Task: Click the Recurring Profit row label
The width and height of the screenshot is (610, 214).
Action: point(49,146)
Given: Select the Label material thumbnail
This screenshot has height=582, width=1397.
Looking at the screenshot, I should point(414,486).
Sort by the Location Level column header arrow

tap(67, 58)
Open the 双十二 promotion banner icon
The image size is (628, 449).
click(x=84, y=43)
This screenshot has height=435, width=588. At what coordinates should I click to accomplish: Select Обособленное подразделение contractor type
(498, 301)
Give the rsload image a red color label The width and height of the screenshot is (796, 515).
_ _ _ _ _ _ _
### Task prompt
Copy out, word for word, the lines of the listing starting at its first line and ending at the line that contains "tap(67, 58)", including both of those lines.

### Completed exercise
Task: Click the Recurring Profit row label
The width and height of the screenshot is (610, 214).
Action: point(49,146)
Given: Select the Label material thumbnail
This screenshot has height=582, width=1397.
Looking at the screenshot, I should point(414,486).
Sort by the Location Level column header arrow

tap(67, 58)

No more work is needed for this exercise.